What Happens When Your Golfer Misses the Cut in a Golf Pool?

Estimated read time: 4 min
It's Friday afternoon. Your golfer shot a 76 in the second round and just missed the cut. You're in a golf pool with your friends and you have no idea what happens next.
Here's exactly what you need to know.
First: what does "making the cut" mean?
In most professional golf tournaments, the field is trimmed after the first two rounds (Thursday and Friday). The players who score well enough to be in roughly the top half of the field advance to the weekend. Everyone else is done — they pack their bags and head home without playing Saturday or Sunday.
At most PGA Tour events, the top 65 players and ties make the cut. At the first major of the year at Augusta National, the cut is even tighter: only the top 50 and ties advance. That means more big names miss the weekend there than almost anywhere else, which is one of the reasons that event creates so much drama in golf pools.
How do golf pools handle missed cuts?
When a player misses the cut, they stop accumulating a score after Friday. The question for your pool is: what score do they carry into the final standings?
There are a few common approaches:
Penalty strokes added. The most common method. Cut players receive a fixed penalty — often +8 per round missed (rounds 3 and 4), so a total of +16 strokes added to their two-round score. If your player finished the first two rounds at +4 and then missed the cut, their final pool score becomes +20.
Player score x 2. At Beat The Cut, this is our default option. Any player who misses the cut will have their score doubled.
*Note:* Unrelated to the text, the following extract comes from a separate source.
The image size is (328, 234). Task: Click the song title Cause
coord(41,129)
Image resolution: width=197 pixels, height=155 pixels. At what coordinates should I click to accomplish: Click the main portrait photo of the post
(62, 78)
A player who shot +10, their score becomes +20. On one hand, this can be a severe penalty for an event like the Masters. other times, maybe the cut line is -1. Now, your CUT player(s) MIGHT just help you out if your weekend players start hacking it up.
Score frozen at the cut. Simpler pools just freeze the player's score at whatever they shot through two rounds, with no additional penalty. This is the most forgiving approach and can feel unfair to players who picked players that made the cut.
The specific rules depend entirely on how your pool is set up.
Why missing the cut matters so much in pick'em pools
In a pick'em pool, you draft a team of golfers before the tournament. Your team score is usually the combined total of your players. If one of your picks misses the cut and gets hit with a big penalty, it can sink your entire team — especially if the penalty is steep.
This is actually what gives golf pick'em pools their tension. Picking safe, lower-ranked players who are likely to make the cut can be smarter than loading up on stars who might flame out on Friday. It's a strategic decision every pool player has to make.
The cut is also where the name Beat The Cut comes from. Making the cut is the first hurdle every professional golfer faces each week. Your pool lives and dies by the same moment.
How Beat The Cut handles the cut automatically
In a Beat The Cut pool, the cut line is tracked live during the tournament. As players miss the cut on Friday, the leaderboard updates automatically — no manual score entry, no spreadsheet formulas to update.
Pool hosts configure the cut penalty when setting up their pool. Once it's set, Beat The Cut applies it consistently for every player who misses the cut, across every team in the pool. Members can check the live leaderboard at any point during the weekend to see exactly where they stand.
When the field is narrowed on Friday evening, you'll see your pool leaderboard shift in real time. If your player just made the cut and your opponent's player just missed it, you'll see that reflected immediately.
What about withdrawals and other early exits?
The same logic applies to players who withdraw (WD) from the tournament before or during play. Beat The Cut tracks withdrawals and flags affected teams so pool members know immediately when one of their picks is no longer in the field.
If a player withdraws before the tournament starts, pool hosts can decide how to handle it — usually by allowing teams to substitute a replacement player or by freezing the score. Beat The Cut surfaces this information automatically so nothing falls through the cracks.
The bottom line
Missing the cut in a golf pool isn't the end of the world — but it usually hurts. Understanding how your pool handles it before you make your picks is one of the most important things you can do as a pool participant.
If you're the one running the pool, setting a clear, fair cut penalty upfront (and communicating it to your members) avoids the arguments that happen on Saturday morning when someone's upset their player missed the cut.
Beat The Cut handles all of this automatically, so you can focus on watching the tournament instead of managing a spreadsheet.